▶ _Input material_

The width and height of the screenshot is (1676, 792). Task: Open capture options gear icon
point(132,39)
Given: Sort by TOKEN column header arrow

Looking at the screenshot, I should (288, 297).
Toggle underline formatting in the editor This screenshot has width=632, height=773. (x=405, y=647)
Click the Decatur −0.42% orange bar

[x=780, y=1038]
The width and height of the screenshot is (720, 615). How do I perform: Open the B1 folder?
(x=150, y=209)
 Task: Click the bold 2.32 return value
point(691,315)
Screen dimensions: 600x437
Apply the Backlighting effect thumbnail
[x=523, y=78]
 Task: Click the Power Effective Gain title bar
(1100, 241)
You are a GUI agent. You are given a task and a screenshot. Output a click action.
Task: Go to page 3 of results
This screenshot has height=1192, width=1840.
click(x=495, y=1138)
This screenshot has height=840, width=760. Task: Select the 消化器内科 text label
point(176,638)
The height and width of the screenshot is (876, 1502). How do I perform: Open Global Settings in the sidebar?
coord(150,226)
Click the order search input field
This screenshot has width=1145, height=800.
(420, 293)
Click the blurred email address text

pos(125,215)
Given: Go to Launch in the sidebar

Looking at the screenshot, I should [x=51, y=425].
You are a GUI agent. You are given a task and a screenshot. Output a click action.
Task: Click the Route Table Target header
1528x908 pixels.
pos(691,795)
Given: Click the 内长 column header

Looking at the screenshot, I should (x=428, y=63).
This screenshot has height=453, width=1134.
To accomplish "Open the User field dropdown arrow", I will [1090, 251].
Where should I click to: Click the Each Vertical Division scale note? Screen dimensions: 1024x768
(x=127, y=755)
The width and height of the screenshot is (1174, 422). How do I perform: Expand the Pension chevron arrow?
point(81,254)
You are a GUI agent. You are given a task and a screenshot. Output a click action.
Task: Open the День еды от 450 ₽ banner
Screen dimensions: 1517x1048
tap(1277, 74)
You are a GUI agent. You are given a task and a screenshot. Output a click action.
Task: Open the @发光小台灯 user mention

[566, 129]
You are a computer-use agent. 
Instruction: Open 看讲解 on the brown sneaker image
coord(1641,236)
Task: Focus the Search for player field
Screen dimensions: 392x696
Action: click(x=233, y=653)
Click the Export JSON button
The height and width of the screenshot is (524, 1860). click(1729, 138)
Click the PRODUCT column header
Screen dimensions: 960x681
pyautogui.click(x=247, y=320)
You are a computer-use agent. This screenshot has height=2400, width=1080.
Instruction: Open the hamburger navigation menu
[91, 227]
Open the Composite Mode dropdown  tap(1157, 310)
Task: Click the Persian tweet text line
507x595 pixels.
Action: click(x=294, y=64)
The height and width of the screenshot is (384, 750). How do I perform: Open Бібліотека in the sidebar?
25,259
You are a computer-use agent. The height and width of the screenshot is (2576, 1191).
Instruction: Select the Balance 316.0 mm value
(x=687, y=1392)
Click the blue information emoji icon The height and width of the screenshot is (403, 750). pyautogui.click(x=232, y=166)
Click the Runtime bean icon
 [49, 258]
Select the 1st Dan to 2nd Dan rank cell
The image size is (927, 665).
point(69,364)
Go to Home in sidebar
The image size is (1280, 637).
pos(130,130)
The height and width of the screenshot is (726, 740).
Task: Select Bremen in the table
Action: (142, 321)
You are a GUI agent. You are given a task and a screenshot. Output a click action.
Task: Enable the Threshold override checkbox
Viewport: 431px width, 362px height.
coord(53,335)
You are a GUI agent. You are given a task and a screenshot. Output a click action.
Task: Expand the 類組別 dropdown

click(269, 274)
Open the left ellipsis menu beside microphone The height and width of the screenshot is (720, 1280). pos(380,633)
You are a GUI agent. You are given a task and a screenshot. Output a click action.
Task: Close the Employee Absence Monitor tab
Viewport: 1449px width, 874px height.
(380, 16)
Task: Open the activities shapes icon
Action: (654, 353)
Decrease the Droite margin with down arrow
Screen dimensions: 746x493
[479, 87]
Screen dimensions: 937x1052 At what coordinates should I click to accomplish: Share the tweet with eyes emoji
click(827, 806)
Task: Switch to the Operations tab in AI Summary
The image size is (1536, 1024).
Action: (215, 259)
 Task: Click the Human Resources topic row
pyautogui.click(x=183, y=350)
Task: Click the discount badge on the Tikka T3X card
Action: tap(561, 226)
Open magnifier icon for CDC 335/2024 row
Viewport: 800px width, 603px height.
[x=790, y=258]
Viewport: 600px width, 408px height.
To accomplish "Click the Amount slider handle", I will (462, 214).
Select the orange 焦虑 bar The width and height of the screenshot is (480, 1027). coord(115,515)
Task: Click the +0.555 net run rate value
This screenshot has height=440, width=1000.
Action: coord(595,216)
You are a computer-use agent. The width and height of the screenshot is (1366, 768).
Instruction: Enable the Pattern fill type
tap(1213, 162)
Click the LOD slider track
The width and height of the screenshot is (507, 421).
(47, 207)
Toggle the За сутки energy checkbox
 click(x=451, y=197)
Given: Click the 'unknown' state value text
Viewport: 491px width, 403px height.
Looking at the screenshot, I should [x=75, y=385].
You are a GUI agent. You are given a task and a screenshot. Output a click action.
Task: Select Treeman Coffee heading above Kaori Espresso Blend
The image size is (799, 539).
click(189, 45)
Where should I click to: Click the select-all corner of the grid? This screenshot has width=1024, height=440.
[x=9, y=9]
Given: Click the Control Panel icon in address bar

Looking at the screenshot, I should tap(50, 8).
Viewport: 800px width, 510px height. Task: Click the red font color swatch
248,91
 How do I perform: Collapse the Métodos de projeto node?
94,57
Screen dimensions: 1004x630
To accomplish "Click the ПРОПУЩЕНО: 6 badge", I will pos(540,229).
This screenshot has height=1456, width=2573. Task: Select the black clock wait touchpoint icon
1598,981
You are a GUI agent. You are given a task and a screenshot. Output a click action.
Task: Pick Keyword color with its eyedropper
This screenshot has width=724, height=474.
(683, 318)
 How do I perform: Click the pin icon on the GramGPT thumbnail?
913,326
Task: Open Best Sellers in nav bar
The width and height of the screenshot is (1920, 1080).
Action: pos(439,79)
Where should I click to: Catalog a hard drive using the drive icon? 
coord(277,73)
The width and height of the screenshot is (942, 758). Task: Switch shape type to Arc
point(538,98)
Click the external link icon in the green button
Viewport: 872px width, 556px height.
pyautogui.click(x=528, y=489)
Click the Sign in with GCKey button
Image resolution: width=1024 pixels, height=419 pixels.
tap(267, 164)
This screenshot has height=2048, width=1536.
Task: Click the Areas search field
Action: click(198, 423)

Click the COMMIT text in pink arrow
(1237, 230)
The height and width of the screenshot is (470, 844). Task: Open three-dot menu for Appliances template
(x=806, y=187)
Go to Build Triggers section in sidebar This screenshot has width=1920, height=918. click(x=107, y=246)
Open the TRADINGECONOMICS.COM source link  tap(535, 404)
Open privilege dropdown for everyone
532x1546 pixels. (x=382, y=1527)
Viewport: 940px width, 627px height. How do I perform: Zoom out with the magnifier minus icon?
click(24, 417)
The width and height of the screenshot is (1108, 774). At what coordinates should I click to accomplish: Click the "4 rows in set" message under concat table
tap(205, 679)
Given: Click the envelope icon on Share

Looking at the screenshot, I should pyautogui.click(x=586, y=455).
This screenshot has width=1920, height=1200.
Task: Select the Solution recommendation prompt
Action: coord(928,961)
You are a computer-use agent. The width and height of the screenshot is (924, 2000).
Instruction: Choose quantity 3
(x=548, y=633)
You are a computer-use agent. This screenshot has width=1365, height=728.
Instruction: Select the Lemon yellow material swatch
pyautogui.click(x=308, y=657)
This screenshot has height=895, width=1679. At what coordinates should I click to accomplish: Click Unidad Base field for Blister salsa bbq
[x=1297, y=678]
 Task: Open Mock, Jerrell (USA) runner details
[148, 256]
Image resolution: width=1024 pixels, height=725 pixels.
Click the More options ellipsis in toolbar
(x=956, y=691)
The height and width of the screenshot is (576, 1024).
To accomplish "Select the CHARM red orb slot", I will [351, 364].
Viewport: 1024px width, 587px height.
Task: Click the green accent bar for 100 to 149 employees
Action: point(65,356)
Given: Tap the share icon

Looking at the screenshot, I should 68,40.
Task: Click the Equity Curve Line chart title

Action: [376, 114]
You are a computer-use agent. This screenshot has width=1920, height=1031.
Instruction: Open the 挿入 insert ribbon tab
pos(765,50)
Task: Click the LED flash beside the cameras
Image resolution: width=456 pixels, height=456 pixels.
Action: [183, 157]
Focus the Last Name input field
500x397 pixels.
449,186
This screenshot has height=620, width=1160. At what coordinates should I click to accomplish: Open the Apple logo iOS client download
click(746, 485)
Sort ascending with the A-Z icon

▶ _Assignment_
Give again exactly, and only, the lines above starting at the one with "The height and width of the screenshot is (384, 750)." and ending at the one with "Select the 1st Dan to 2nd Dan rank cell".

▶ _Your solution_
The height and width of the screenshot is (384, 750). How do I perform: Open Бібліотека in the sidebar?
25,259
You are a computer-use agent. The height and width of the screenshot is (2576, 1191).
Instruction: Select the Balance 316.0 mm value
(x=687, y=1392)
Click the blue information emoji icon The height and width of the screenshot is (403, 750). pyautogui.click(x=232, y=166)
Click the Runtime bean icon
 [49, 258]
Select the 1st Dan to 2nd Dan rank cell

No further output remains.